You have the right to conduct showings while the property is occupied
Selling an occupied rental property will require the landlord and tenant to cooperate when it comes to showing the property to prospective buyers. Obviously, the landlord can not enter the property as he or she pleases without notice for any reason, and this includes to accommodate showings.
When a landlord or owner has a positive relationship with a cooperative tenant the steps that must be taken to legally show a tenanted property are similar to those required for a landlord to enter the property under most other circumstances.
The landlord must give the tenant 24 hours notice in writing before each showing of the property and must include in that notice both the reason for entering the property and the time of entry to the property. Showing an occupied rental property must be conducted between the hours of 8:00 am and 9:00 pm unless the tenant agrees in writing to a different time.
This 24-hour notice must be served for every showing that is scheduled by the landlord. For example, if you wish to show the property to Buyer A on Tuesday at 10:00 am, and Buyer B on Wednesday at 4:00 pm you will need to draft and serve two separate notices. Buyer A’s notice must be served by Monday at 10:00 am, and Buyer B’s must be served by Tuesday at 4:00 pm.
This can become arduous depending on the number of showings expected to take place, so landlords and tenants may agree in writing to a predetermined schedule of viewing dates and times to avoid the redundancy of paperwork.
Once the paperwork has been served and the time has come to show the property, you are legally permitted to enter the property with or without the tenant present.
If the tenant chooses to remain in the home during showings, they can not interfere with the landlord’s legal right to show the potential purchaser the property. If a tenant makes comments about the condition of the property or the landlord, they are infringing on that to pursue a buyer.
Tenant’s right to refuse entry
The landlord or the landlord’s agent is assuming responsibility for the safety of the tenant’s belongings during the viewing by doing so, and the tenant may refuse entry if it would be unreasonable to expect the landlord to be able to ensure that safety. Be mindful of the tenant’s right to peace and quiet when scheduling showings of the property; they do have the right to refuse entry if they feel that it is being infringed upon.
Open houses conducted on a tenanted property are much more likely to be considered situations where the safety of the tenant’s belongings is unreasonable to be expected due to the volume of prospective buyers. You do have the right to conduct open houses; however, be mindful of the tenant’s right to refuse entry as you consider your options.
Selling a rental property with uncooperative tenants
Sometimes tenants interfere with the landlord’s ability to show their property to prospective buyers. After the landlord has served the required 24-hour notice, if the tenant unreasonably refuses entry for the showing; or if the tenant provides misleading or inaccurate information to the prospective buyer, you have the right to take corrective action.
Depending on the circumstances, you may choose to take one of three avenues to remedy the interference.

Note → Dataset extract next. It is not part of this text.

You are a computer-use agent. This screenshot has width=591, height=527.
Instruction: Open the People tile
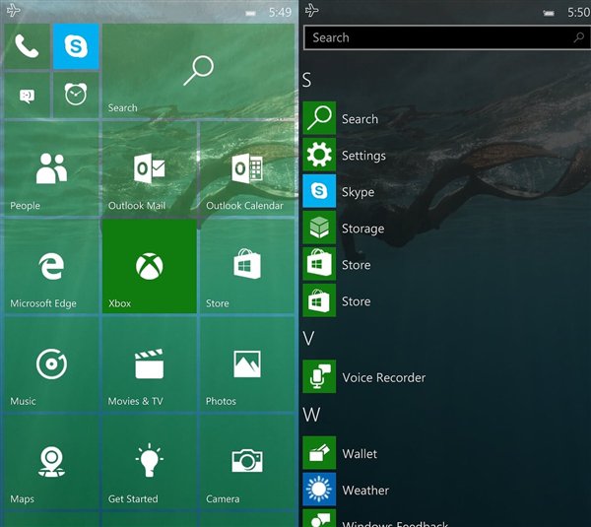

The first and most straightforward way to correct the uncooperative tenants' behaviour would be to talk with them and advise them to stop what they are doing.
If the situation is not amicable and the landlord is still unable to exercise their right to pursue a buyer, the next step to take is to advise them to contact the Residential Tenancy Branch for a more official explanation of their wrongdoing.
As a last resort, if the tenant remains uncooperative, the landlord can serve them with a One Month Notice To End Tenancy For Cause. The uncooperative tenant will have a period of time to dispute the notice to the Residential Tenancy Branch. If there is no dispute filed by the tenant they must move out on or before the effective date on the notice and if they do not comply the landlord may apply to the Residential Tenancy Branch to intervene and assist with taking possession of the property.
You may have the right to end the tenancy if it is month to month
If you’ve reached a firm deal with a buyer, who plans on living in the property (buyer’s close family member(s) are included) and the current tenant is occupying the property under a month to month agreement, you will need to do the following to end that tenancy.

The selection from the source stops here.